The thing is though, even before watching the first episode, I didn’t understand what the reviewers were talking about.” The Game Is Afoot

Sherlock-dressed-as-French-waiter

The full title of thedailygrime‘s review is The Game Is Afoot – How The Critics Want To Sink Sherlock And Why I Think They Never Will, and if you’ve been keeping up with all things CumberVic on this blog, you will understand why I couldn’t help myself. Just had to read the review, and once read a reply begged to be written.

You see… my last Benedict Cumberbatch post inadvertently added me to the nameless hoard of critics who have met the Empty Hearse, first episode of Sherlock the Third, with a good old battering by the proverbial pan. I am ready to admit however, that an even greater disappointment than an underwhelming return of the show would be its cancellation. I certainly do not want for this series to end up being Sherlock’s Titanic, so I am glad to find that there are many out there who are enjoying Mark Gattis and Steven Moffat’s latest offering.

I enjoyed thedailygrime‘s style in taking on the reviewers and decided to examine the evidence in consulting detective fashion and add my own deductions to the mix.

Let the games begin!

I’m afraid there will be a few SPOILERS in what follows, so if you haven’t watched The Empty Hearse and want to hold on to that element of surprise, read at your own peril. I’ll do my best to keep them to a minimum, but can promise no more than that.

tdg: “They talked about far-fetched explanations for Sherlock’s faked death. I thought “surely everyone was expecting that?””

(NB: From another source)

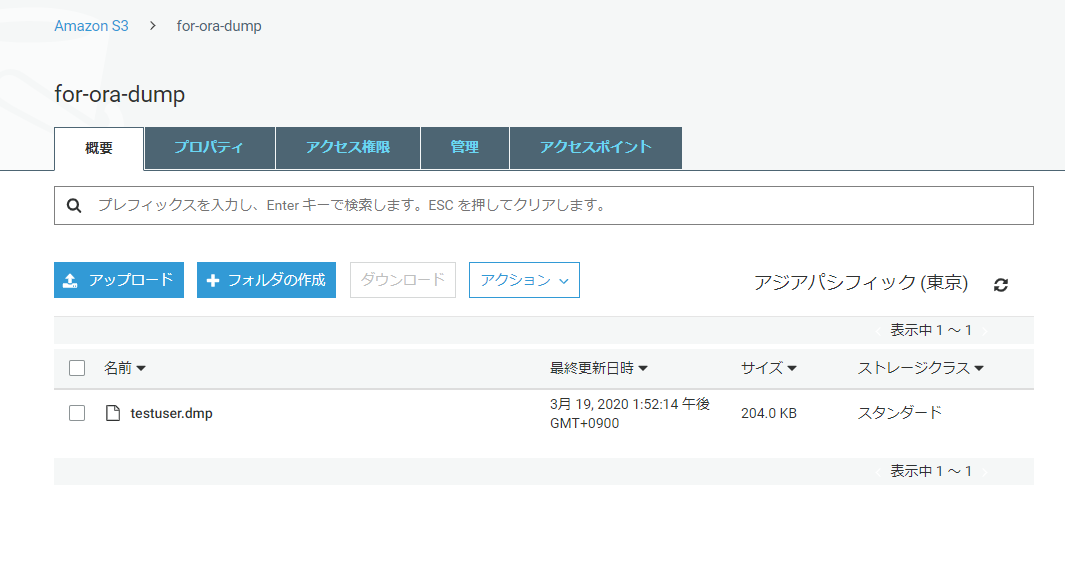1065x563 pixels.
Task: Click the magnifier search icon
Action: (x=74, y=205)

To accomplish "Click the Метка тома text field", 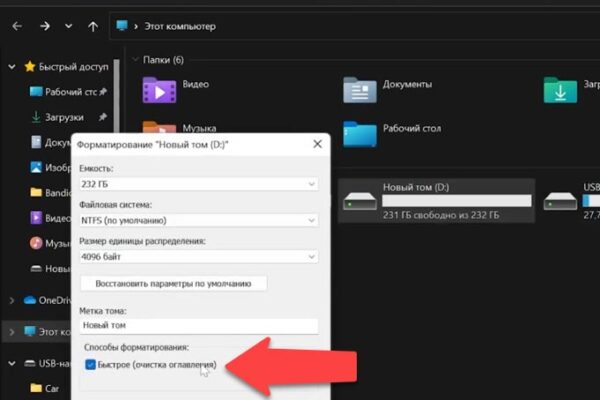I will pyautogui.click(x=199, y=326).
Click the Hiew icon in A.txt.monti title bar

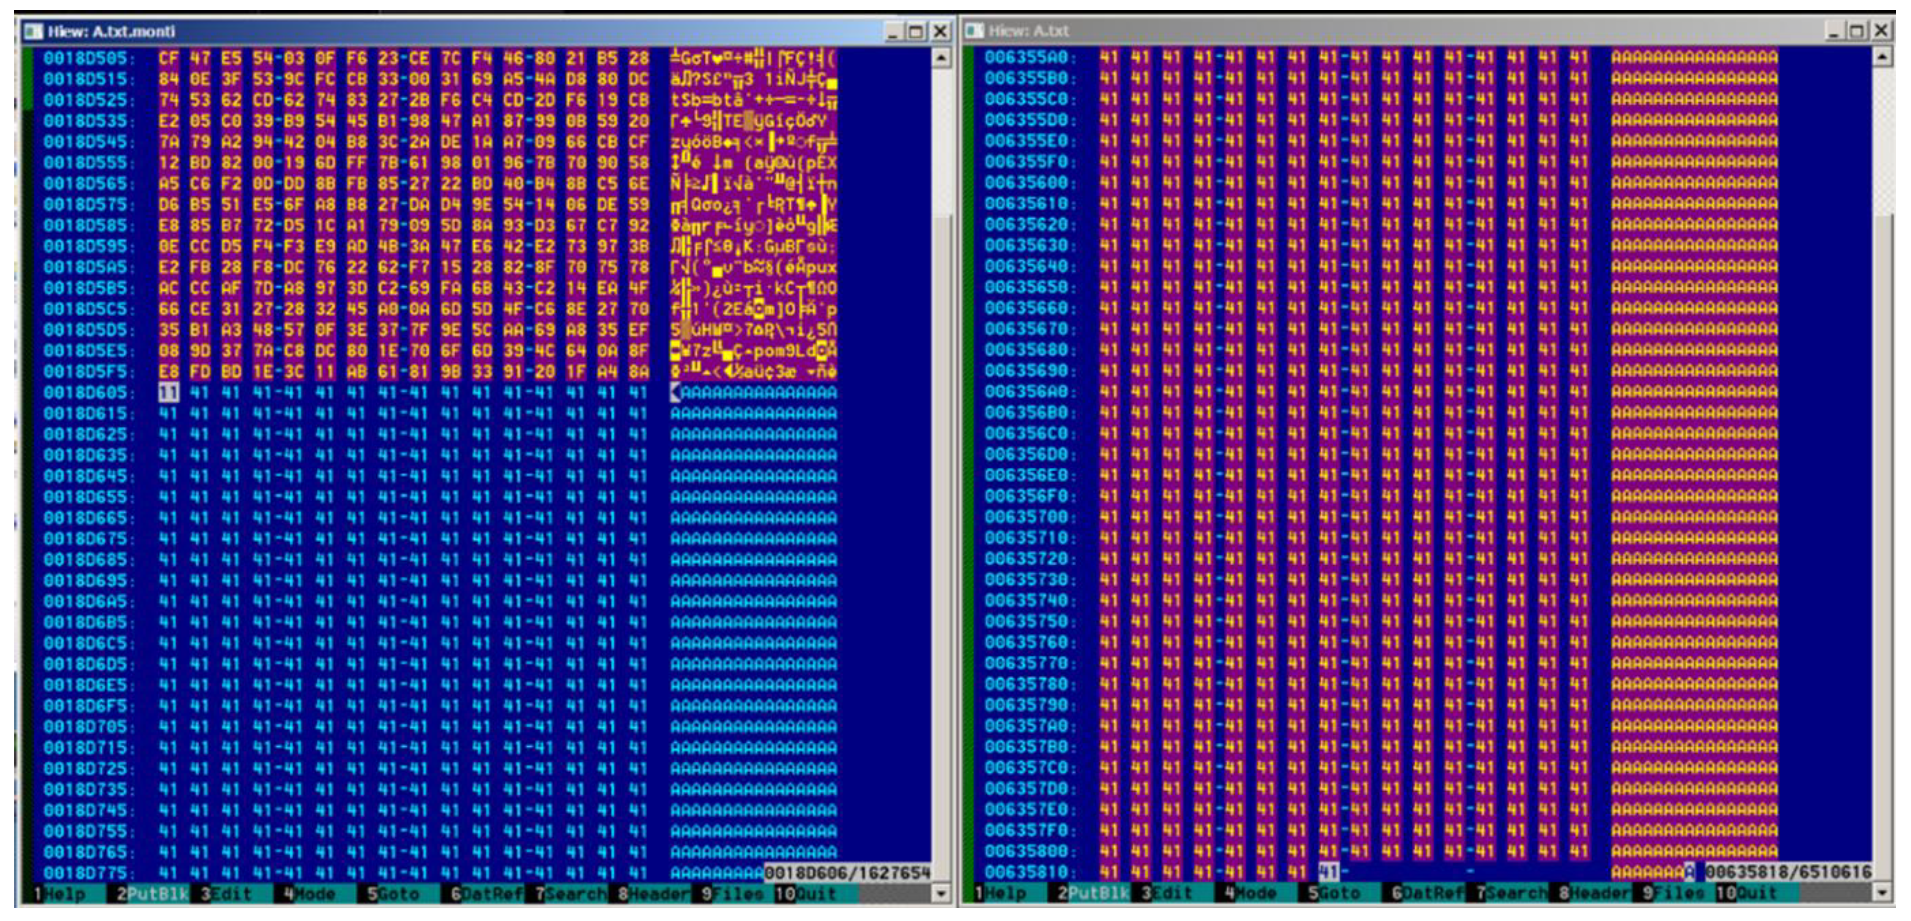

I’m with tdg on this one. Far-fetched explanations were not the problem. Dramatizing fandom’s theories as to what went down on that roof in The Reichenbach Fall finale was fun to watch, yes. However, it did feel like the writers were pandering to the fans instead of getting on with telling the story at hand.

I also rather enjoyed watching Scotland Yard’s former forensic expert Anderson’s guilt-ridden antics in this respect, with one exception. If you’ve seen the episode you will know which one was over-acted. Yep. That’s right. That oh-so-dramatic moment when Anderson latches onto the walls, ripping off those crazy notes he’d been wall-papering over the last two years. It was too much of a good (?) thing. And this brings us to the next point:

tdg: “They also said it was confusing. Well, it’s a fast paced detective program. It’s meant to be confusing, surely?”

An astute viewer, I dare say, will not be confused by any narrative, no matter how many twists it may have and however fast-paced it may be. They will be stumped however when the pieces of the puzzle do not fit together, even when they finally reach the end and have the big picture.

That last reference to Anderson was a clear example of that. It lacked finesse and it was somewhat confounding. Here we are with Holmes and Watson, in the deepest darkest bowels of the underground, attempting to disarm a bomb that is about to make mincemeat of all of Her Majesty’s Members of Parliament and the Houses themselves (admittedly, judging by the usual number of MP absentees, there might’ve been fewer victims than the wanna-be terror-plotters may have hoped for) and suddenly we a wrenched back into Anderson’s layer for an impromptu Sherlock confession on how he had faked his own death two years earlier.

Was this supposed to be Sherlock telling John about how he faked his death and why, via Anderson? Or… is this Sherlock’s memory of a former meeting with Anderson kicking in for some incomprehensible reason at a cliff-hanger moment? Or… did the director realise during the edit that he’s run out of places to plonk this into, and decided that it was as good a time as any for the big reveal? I’ll guess… the latter.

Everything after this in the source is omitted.